Viruses are ubiquitous parasites of all cellular life forms. As a group, they are united by their intracellular reproduction and reliance on the host cell translation system, but not necessarily by common origin [
1]. Indeed, not a single gene is represented in the genomes of all known viruses, although a small group of ‘viral hallmark genes’ encoding some of the key proteins involved in genome replication and virion structure formation are shared by extremely diverse subsets of viruses [
2,
3]. Thus, viruses as a class of biological agents are not monophyletic, at least not within the traditional concept of monophyly. Nevertheless, several large groups of viruses infecting diverse hosts do appear to share common ancestry in the strict sense – that is, to have evolved from a single ancestral virus – which is indicated by the conservation of sets of genes encoding proteins responsible for many functions essential for virus reproduction.
One of the most expansive apparently monophyletic viral divisions currently includes six families of eukaryotic viruses with large DNA genomes that are collectively denoted nucleo-cytoplasmic large DNA viruses (NCLDV; table ) [
4,
5]. The best known of these viral families, Poxviridae, is a large assemblage of animal viruses that includes a major human pathogen, the smallpox virus, important animal pathogens, such as rabbit myxoma virus, as well as vaccinia virus, one of the best characterized models of molecular biology [
6,
7,
8]. Another family of the NCLDV that recently became the focus of much attention and fascination is the Mimiviridae, which so far includes two closely related giant viruses isolated from Acanthamoeba – Mimivirus and Mamavirus. With their genomes being slightly larger than 1 megabase, these viruses are undisputed genome size record holders in the virosphere, exceed numerous parasitic bacteria, and approach the genome size of the simplest free-living prokaryotes [
9,
10,
11,
12,
13].
The NCLDV infect animals and diverse unicellular eukaryotes, and either replicate exclusively in the cytoplasm of the host cells, or possess both cytoplasmic and nuclear stages in their life cycle (table ). The NCLDV typically do not strongly depend on the host replication or transcription systems for completing their replication [
6,
14]. In line with this relative independence of virus reproduction from the host cell functions (apart from translation, of course), the NCLDV encode several conserved proteins that mediate most of the processes essential for viral reproduction. These key proteins include DNA polymerases, helicases and primases responsible for DNA replication, Holliday junction resolvases and topoisomerases involved in genome DNA processing and maturation, transcription factors that function in transcription initiation and elongation, ATPase pumps mediating DNA packaging, chaperones involved in capsid assembly, and capsid proteins themselves [
4,
5,
15]. Although several viral hallmark genes [
3] are shared by NCLDV and other large DNA viruses, such as herpesviruses and baculoviruses, the conservation of the entire set of core genes clearly demarcates the NCLDV as a distinct class of viruses [
5].
Recently, a novel giant virus, denoted Marseillevirus, has been isolated from Acanthamoeba. Genome analysis of Marseillevirus indicated that it represents a putative new family of NCLDV that appears to be distantly related to iridoviruses and ascoviruses [
16]. In addition, comparative genomic analysis revealed probable gene exchange between Marseillevirus and Mimiviruses, an observation that suggests a role of amoeba as a ‘melting pot’ of giant virus evolution.

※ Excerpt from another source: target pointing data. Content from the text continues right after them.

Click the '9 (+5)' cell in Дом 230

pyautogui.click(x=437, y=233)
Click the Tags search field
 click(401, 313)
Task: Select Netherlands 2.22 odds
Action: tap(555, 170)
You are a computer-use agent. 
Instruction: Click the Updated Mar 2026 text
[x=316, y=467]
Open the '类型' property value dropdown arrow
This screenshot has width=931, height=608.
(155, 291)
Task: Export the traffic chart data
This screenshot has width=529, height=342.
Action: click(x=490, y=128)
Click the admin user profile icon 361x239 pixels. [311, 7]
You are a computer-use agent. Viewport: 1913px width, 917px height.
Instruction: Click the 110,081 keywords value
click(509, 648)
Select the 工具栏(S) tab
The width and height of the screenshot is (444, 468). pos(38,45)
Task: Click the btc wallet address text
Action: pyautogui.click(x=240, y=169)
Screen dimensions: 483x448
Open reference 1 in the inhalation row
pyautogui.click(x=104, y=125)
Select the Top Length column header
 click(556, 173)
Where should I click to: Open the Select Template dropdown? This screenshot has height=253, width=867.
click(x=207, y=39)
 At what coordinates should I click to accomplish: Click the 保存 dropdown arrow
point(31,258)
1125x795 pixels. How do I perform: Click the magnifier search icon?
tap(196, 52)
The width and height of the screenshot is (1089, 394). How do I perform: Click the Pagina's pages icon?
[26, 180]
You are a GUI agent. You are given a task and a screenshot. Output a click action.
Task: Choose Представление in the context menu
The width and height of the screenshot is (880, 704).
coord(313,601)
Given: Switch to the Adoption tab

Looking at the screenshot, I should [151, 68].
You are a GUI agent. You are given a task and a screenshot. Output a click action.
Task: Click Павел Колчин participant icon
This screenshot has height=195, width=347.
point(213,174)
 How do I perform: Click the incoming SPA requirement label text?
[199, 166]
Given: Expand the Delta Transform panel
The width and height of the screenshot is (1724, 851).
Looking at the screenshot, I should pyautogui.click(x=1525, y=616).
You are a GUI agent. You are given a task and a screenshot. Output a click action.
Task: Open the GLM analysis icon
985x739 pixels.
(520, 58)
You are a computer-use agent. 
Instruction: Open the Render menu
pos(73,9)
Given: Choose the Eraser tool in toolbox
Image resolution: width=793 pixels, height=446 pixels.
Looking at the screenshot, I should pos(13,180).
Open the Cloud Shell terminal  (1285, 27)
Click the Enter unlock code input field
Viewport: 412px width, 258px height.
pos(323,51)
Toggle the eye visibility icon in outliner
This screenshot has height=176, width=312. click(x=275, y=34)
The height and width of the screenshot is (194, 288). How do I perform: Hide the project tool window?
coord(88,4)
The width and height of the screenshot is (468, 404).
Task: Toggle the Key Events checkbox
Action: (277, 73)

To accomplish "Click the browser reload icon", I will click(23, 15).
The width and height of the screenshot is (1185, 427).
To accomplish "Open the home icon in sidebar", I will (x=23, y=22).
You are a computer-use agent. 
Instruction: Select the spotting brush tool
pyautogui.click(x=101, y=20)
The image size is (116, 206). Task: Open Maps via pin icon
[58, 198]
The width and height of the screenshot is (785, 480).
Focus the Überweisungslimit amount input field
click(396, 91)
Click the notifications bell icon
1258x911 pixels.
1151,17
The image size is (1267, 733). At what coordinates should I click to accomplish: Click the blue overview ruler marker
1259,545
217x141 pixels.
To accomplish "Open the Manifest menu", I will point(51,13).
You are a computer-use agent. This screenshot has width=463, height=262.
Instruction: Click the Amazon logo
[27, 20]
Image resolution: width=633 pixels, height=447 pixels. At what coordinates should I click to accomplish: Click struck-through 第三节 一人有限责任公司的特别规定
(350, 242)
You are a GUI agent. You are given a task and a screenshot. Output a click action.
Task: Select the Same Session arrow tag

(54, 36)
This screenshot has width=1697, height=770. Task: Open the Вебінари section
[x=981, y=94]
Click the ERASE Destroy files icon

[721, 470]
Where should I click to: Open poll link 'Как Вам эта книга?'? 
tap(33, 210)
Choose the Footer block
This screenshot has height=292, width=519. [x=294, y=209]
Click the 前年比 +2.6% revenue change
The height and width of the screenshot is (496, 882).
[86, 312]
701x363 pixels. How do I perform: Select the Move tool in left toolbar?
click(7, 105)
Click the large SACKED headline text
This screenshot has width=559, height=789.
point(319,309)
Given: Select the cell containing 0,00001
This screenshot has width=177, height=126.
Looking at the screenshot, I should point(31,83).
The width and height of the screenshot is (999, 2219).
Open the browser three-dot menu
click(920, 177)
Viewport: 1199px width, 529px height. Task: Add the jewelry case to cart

We performed a new comparison of the updated collection of NCLDV genomes and constructed clusters of orthologous NCLDV genes (NCVOGs), 177 of which were represented in two or more viral families [
15]. The NCVOGs were employed for phylogenetic analysis and for reconstruction of the ancestral viral gene set. Here we review the results of these analyses in the context of the origin and evolution of the NCLDV, and attempt to decipher the origins of the NCLDV genes that are mapped to the last common ancestral virus.